Page »

****

Réinventer Bruxelles
Texte intégral de mon interview dd. 7.10.2020 pour BECI, Chambre de commerce & Union des Entreprises de Bruxelles - Photo Georges De Kinder
Quelles leçons peut-on tirer de la crise sanitaire ?
La crise sanitaire que nous traversons est un extraordinaire révélateur de l’état de notre civilisation, autant qu’un accélérateur de la transition qui s’impose à elle. En ce sens, si elle est une catastrophe sanitaire, elle est aussi une opportunité.
Cette crise a mis en exergue autant les mauvais comportements (en matière de consommation, de mobilité, d’hygiène), que les dysfonctionnements (défauts de gouvernance, fragilité de nos démocraties, accentuation des inégalités). Elle révèle aussi, en négatif, ce qui nous manque le plus : privation de liberté, de lien social, de culture, de bien-être, de santé, d’espaces verts.
Pour autant, elle ne change rien fondamentalement : l’aspiration des individus à vivre mieux, manger mieux, travailler mieux, s’épanouir, être responsable et respectueux des ressources de la planète n’a pas attendu cette crise pour s’exprimer avec vigueur.
Les bonnes pratiques en matière d’architecture existent aussi depuis longtemps : construire de manière plus vertueuse utilisant les matériaux biosourcés, tendre vers l’économie circulaire et le zéro déchet, se préoccuper du bien-être, de la mixité sociale, de la biodiversité… Cette crise va simplement, on veut le croire, servir d’électrochoc, élargir la prise de conscience, accélérer le changement de paradigme.
Ce qu’on n’ose pas imaginer cependant, c’est un retour de manivelle brutal : les instincts primitifs qui reviennent, la recherche du profit à tous prix, la crise économique et la précarisation, puis par extension, la tentation des populismes. Il faut donc plus que jamais être mobilisé sur tous les fronts.

****

Consigne »
Recopiez mot pour mot tout ce qui, dans l'interview, va de « Cette crise a » jusqu'à « santé, d’espaces verts. ».

[Entrées pour repérer des mots et des éléments]
****

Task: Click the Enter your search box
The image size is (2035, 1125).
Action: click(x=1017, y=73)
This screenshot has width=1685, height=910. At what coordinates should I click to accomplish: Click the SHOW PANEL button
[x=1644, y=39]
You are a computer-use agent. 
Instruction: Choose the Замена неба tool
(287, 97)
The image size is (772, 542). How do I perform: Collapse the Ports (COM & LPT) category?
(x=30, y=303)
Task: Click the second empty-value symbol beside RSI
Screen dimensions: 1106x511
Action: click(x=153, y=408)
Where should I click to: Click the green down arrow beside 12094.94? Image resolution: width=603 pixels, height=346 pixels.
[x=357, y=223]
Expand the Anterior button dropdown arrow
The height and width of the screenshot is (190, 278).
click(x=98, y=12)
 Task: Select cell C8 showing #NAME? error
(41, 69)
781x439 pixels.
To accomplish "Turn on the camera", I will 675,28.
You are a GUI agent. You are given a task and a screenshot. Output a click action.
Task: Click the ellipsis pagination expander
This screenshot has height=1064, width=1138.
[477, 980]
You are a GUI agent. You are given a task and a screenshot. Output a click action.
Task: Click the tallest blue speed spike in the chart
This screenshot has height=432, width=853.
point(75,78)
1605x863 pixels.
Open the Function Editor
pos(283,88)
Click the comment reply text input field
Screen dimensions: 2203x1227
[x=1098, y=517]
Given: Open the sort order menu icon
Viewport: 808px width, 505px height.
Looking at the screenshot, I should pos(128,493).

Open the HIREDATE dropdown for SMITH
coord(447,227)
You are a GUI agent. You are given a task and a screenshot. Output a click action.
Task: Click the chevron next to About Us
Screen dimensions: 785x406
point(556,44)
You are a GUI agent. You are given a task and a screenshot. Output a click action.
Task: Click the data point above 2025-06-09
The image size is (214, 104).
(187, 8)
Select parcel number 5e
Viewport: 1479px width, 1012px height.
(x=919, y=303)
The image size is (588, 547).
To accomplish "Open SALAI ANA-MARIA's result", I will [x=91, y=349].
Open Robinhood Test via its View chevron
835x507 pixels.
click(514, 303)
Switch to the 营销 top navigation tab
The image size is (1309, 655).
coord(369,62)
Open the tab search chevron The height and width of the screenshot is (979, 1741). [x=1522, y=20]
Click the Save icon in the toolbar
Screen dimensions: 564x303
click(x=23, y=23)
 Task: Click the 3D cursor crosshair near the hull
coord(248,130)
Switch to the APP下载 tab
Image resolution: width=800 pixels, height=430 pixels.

****

Réponse attendue »
Cette crise a mis en exergue autant les mauvais comportements (en matière de consommation, de mobilité, d’hygiène), que les dysfonctionnements (défauts de gouvernance, fragilité de nos démocraties, accentuation des inégalités). Elle révèle aussi, en négatif, ce qui nous manque le plus : privation de liberté, de lien social, de culture, de bien-être, de santé, d’espaces verts.